Il 1° luglio Stefano Donnarumma ha lasciato la guida di Ferrovie dello Stato, anticipando di quasi un anno la fine del suo mandato. Dietro le quinte, tensioni crescenti e disagi sulla rete ferroviaria italiana hanno fatto salire la pressione su di lui. Nonostante non fosse direttamente responsabile dei guasti e dei ritardi, le pressioni politiche, soprattutto quelle che arrivavano dal ministro delle Infrastrutture Matteo Salvini, sono diventate troppo forti. Ferrovie dello Stato, intanto, ha voluto subito rassicurare: il piano industriale non cambia, né in Italia né all’estero.
Donnarumma avrebbe dovuto restare alla guida di Fs ancora per circa un anno, ma le tensioni accumulate negli ultimi mesi hanno forzato la sua uscita anticipata. I continui disagi sulla rete — ritardi, guasti e disservizi — hanno pesato moltissimo sul suo ruolo. Lo Stato, azionista di maggioranza tramite il Ministero dell’Economia, ha chiesto un cambio di passo. Dopo un confronto con Salvini, Donnarumma ha dato la disponibilità a lasciare subito l’incarico.

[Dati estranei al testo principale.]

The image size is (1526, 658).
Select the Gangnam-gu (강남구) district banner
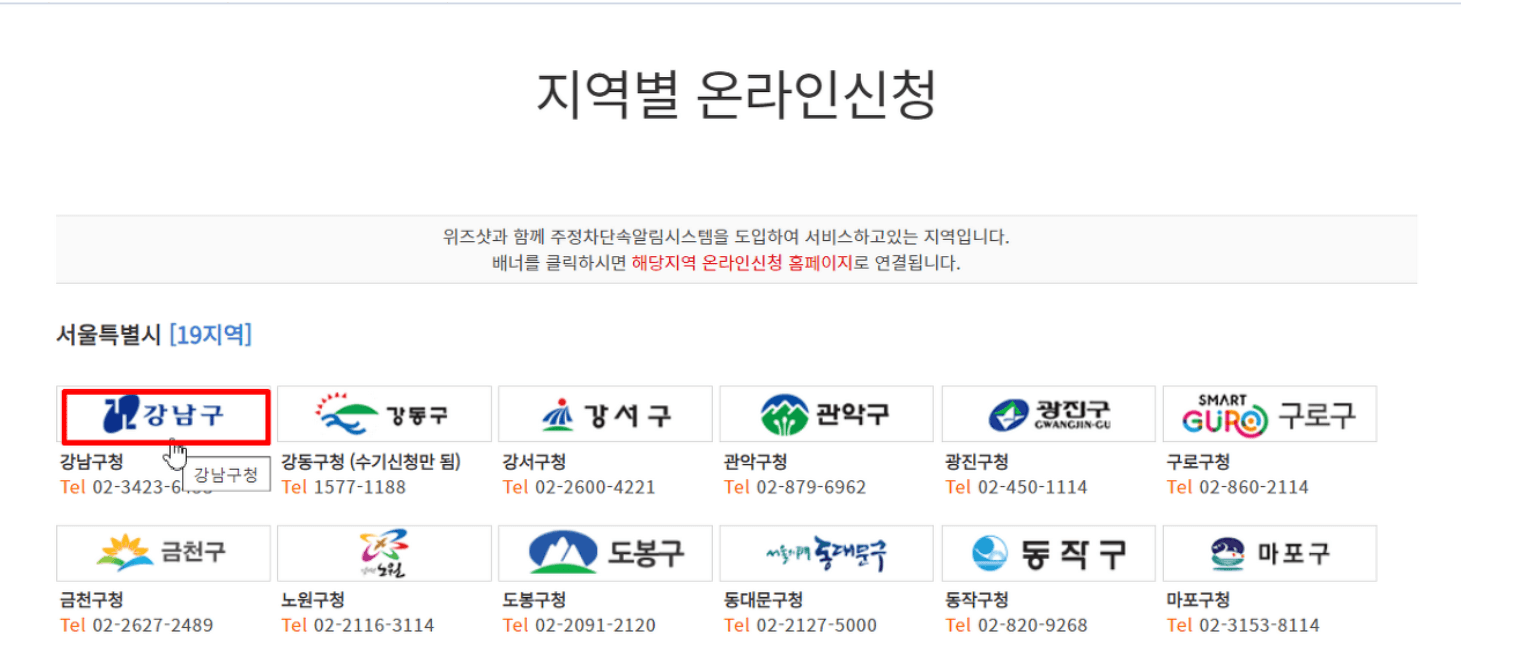click(165, 413)
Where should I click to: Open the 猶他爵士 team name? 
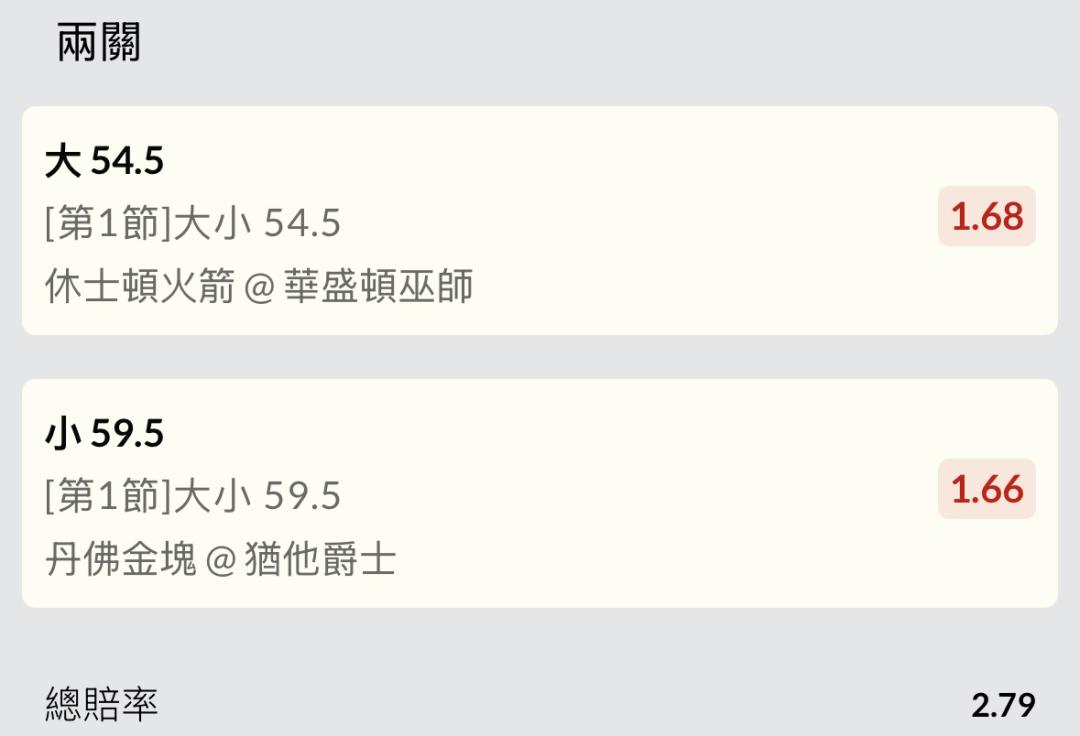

Le pressioni non sono arrivate solo dal ministero. Il malcontento diffuso tra i passeggeri e le difficoltà ormai croniche del sistema ferroviario hanno reso il clima attorno al Ceo molto complicato. Tuttavia, Fs ha sottolineato che i problemi non sono frutto di scelte sbagliate di Donnarumma, ma derivano da fattori strutturali ben più complessi.
Chi prenderà il posto di Donnarumma? La scelta non è ancora ufficiale, ma circolano già alcuni nomi. Secondo Rai News, la linea più probabile è puntare su un dirigente interno. Fra i candidati spicca Gianpiero Strisciuglio, attuale amministratore delegato di Trenitalia. La sua posizione però è complicata da un processo in corso legato alla tragedia di Brandizzo, che potrebbe influire sulla nomina.
Questa fase richiede equilibrio: il nuovo leader dovrà garantire continuità, portare avanti gli investimenti e affrontare le sfide di un settore in trasformazione. Ferrovie dello Stato è impegnata in progetti strategici sia in Italia che all’estero. La scelta di un nome interno fa capire che si punta a un’evoluzione graduale, più che a un cambiamento radicale.
Ferrovie dello Stato ha subito chiarito che le dimissioni di Donnarumma non cambieranno il piano industriale in corso. Il gruppo, che opera con diverse società come Rfi, Trenitalia, Mercitalia e Anas, conferma l’impegno su investimenti e sviluppo infrastrutturale. In una nota ufficiale si parla di “continuità operativa, efficienza gestionale e piena attuazione dei programmi di investimento a servizio della mobilità del Paese”.
Il piano punta su innovazione tecnologica, potenziamento delle infrastrutture e sostenibilità. Fs vuole evitare stop o rallentamenti nei cantieri già aperti, così come nelle collaborazioni internazionali. L’obiettivo resta migliorare la mobilità su rotaia e strada, seguendo la spinta a modernizzare il sistema emersa negli ultimi anni.
Gran parte dei problemi recenti sono legati ai lavori di ammodernamento della rete. Rfi, che gestisce le infrastrutture, ha aperto numerosi cantieri, molti finanziati dal Piano Nazionale di Ripresa e Resilienza . Questi interventi hanno scadenze molto strette: molti devono essere completati entro l’estate del 2026.
L’Italia paga una rete ferroviaria che finora non è mai stata all’altezza del traffico passeggeri e merci. Durante i lavori, la capacità si riduce e ogni guasto diventa un problema serio, perché poche linee alternative possono assorbire il carico. Il risultato sono ritardi più frequenti e disservizi.
Donnarumma non ha potuto influire sulle tempistiche imposte dai cantieri. Le scadenze del PNRR hanno imposto scelte rigide che hanno peggiorato temporaneamente la regolarità dei treni, senza però compromettere la visione a lungo termine di Fs.